My patience has grown and was (at the point when we began preparing for repatriation), the best it has ever been. Even dealing with toddler tantrums was becoming routine and not a cause for the angry bull in a china shop. 

Currently, I'm always about a inch away from raising my voice. My temper is at breaking point when I open my eyes in the morning and it is often still bubbling away when I'm trying to get to sleep. My toddlers and my husband are bearing the brunt of it. 

I'm shouting at minor things that my toddler's do, like they've committed some major crime. I routinely confiscate toys and say no to things that I should say yes to, even though my actions are definitely going to make things worse for everyone. 

I'm reactive, rather than proactive. I'm probably not behaving much older than a toddler myself. I know it, but that voice in my head that usually steps in if I start to lose my cool? Nowhere to be bloody found. 

This also coincides with difficult behaviour from both toddlers, which is, no doubt, due to the stress of moving. 

I'm applying Balance essential oil blend like it's going out of fashion, and diffusing Bergamot and Lavender at any chance I get, but even they are struggling to get my temper back under control. 

I have, on several occasions, barricaded myself into the bathroom with my iPod and spent a minute blasting music, while the toddlers bang on the door. Usually in the foetal position. 
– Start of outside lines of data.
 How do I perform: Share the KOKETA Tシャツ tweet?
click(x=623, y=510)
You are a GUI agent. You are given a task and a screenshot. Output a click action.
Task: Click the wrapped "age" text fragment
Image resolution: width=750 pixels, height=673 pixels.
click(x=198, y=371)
Apathy - Like a Dead Sea Slug: 

This apathy usually surfaces when my anger has burnt itself out. 

More than anything, I want to be outside with the kids. First of all, it stops the usual whining. Secondly, it's the only way to meet people (and hopefully make new friends). 

But... I just can't be bothered. On several occasions I've put the kids in the car to go to a playgroup, and just driven. Driven around for forty minutes and then gone home. I just can't face having to face the real world, and as long as the kids are quiet in the car, I'm happy to drive around mindlessly.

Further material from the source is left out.